Shadow took a thin cigar from his pocket and lighted it. He studied the end of it for a moment, then said, "If I didn't have some business to attend to, I'd go with you."
"Twenty-four hours, you gave him. Do you think he'll move?"
"Yes."
Galloway glanced at Shadow thoughtfully. "He must know you, this Fasten gent."
"He knows me. He stole cattle and killed men in the Mimbres country. He wiped out a lot of us, then pulled out and drove the cattle clear out of the country. I took in after him."
"I lost the trail, then found it again. Meanwhile he'd settled down here, hired a bunch of reasonably honest hands, and then he cooked up that Clover Three brand. Guess he had an idea it couldn't be blotted, so I did it, just as a challenge. So he sent a hired man after me, but I remembered the man from Texas, and he did not remember me."
"How'd that happen?"
Shadow shrugged. "I was a teacher at Waco University. Our paths did not cross in a way he would notice."
"You were a teacher?"
He shrugged. "One does what one can. I needed the job, they needed the teacher. In fact, they wanted me to stay on, but the pay was small and I was restless. I had come to America to hunt for gold."
He glanced at Galloway again. "Are you related to Orrin Sackett?"
"He's kin."
"He defended me in a shooting case. My first one, in fact. It was a little matter of a horse. My horse was stolen. I hunted the man down and he drew a pistol and I shot him. Someone advised me to hire Orrin Sackett and I did ... fortunately."
They finished their coffee, talked idly of various things, and then Shadow stood up. "I have a cabin down the road apiece. If you'd like you may join me. There's an empty bunk, and you're welcome."

 
The cabin was small but comfortable. There were Navajo rugs on the floors, curtains at the windows, and a couple of dozen books.
"I envy you the books," Galloway said. "School was a rare time thing for us. Mostly it was Ma teaching us from the Bible, and she read a couple of stories to us written by Walter Scott. Flagan an' me, we got our learning in the woods with our Winchesters."
"Your brother is a woodsman? Not just a cowhand?"
"We grew up in the Cumberland country.
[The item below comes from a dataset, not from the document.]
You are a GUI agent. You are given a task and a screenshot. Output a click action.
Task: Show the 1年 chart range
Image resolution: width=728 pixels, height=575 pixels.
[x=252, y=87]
We learned from the Cherokees. Given a chance Flagan could get along most anywhere."
"Then he might make it. He might just be alive."
It was the first time he had slept in a bed in weeks, but Galloway slept well, and awakened with the sun. Shadow was already outside but a minute or two later he came in.
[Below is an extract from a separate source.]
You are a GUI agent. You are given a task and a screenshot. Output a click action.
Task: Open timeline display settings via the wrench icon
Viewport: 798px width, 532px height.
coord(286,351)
"I just had word. Fasten left the country. I've started some men rounding up my cattle, and the others."
Galloway Sackett dressed. Somewhere in the country far to the north and east his brother was either dead or fighting for his very existence. Somehow he must find him. The night before, Shadow had carefully outlined the lay of the country, how the rivers ran, the Animas, the Florida, and the La Plata, and Galloway, knowing his brother's mind as he knew his own, was trying to figure out what Flagan would have done when he got away.
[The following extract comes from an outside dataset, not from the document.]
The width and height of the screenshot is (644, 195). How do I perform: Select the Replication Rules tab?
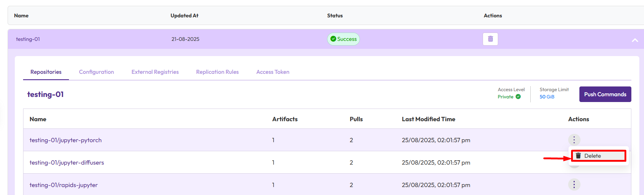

He would have headed for the mountains, and the first trail he'd found had pointed north. It was Flagan's trail, but that of the Apaches following him as well.
Flagan would head into the hills, try and find some place to hole up. He would need some clothes, and he would need shelter and food. In the mountains, with luck, he could find what he needed.
"Sackett?" Shadow called from the door. "Get your gear together. I've saddled our horses and we're packed for the trip."
"We?"
"I'm going with you."

Chapter IV

For a week I rested beside the creek, keeping hidden when possible. I treated my feet alternately with the salve I had made and leaves of the Datura, and the soles began to heal.
Twice I snared rabbits, once I knocked down a sage hen. There were yampa roots, Indian potatoes, and I found a rat's nest containing nearly a bushel of hazelnuts. The fare was scant but I was making out.
By the end of the week I'd completed a bow and some arrows, and had killed a deer. With the piece of elk hide, softened by its burial in the earth, I made moccasins. Marking out the soles by tracing my feet with charcoal, I then cut out an oval as long as my two feet, cut it in half, and in the middle of each squared-off end I cut a slit long enough for my foot to get into, then cut another slit to make a T. I now had the upper for each moccasin and using a thorn for an awl I punched holes to sew the uppers to the soles. Finally I punched holes along each side of the slit to take a drawstring.
One of the first things I'd done was to make a shelter hidden well back in a clump of willows. Crawling back into the middle of the thickest clump I could find, I cut off some brush, enough to make a sleeping space. Then I drew the willows together overhead and tied them, allowing others to stand up to mask what I had done.
This wasn't a shelter I built all at once. First I had just crawled among the willows to sleep where I'd not be easily found, then I widened it for more room, and the willows I cut I wove in overhead and around the sides to make it snugger and warmer. After a week of work the tunnel was six feet long and masked by tying two growing willows a little closer together once I was inside.
Twice I saw deer just too far off to risk a shot. The one buckskin I had was not enough to make a shot.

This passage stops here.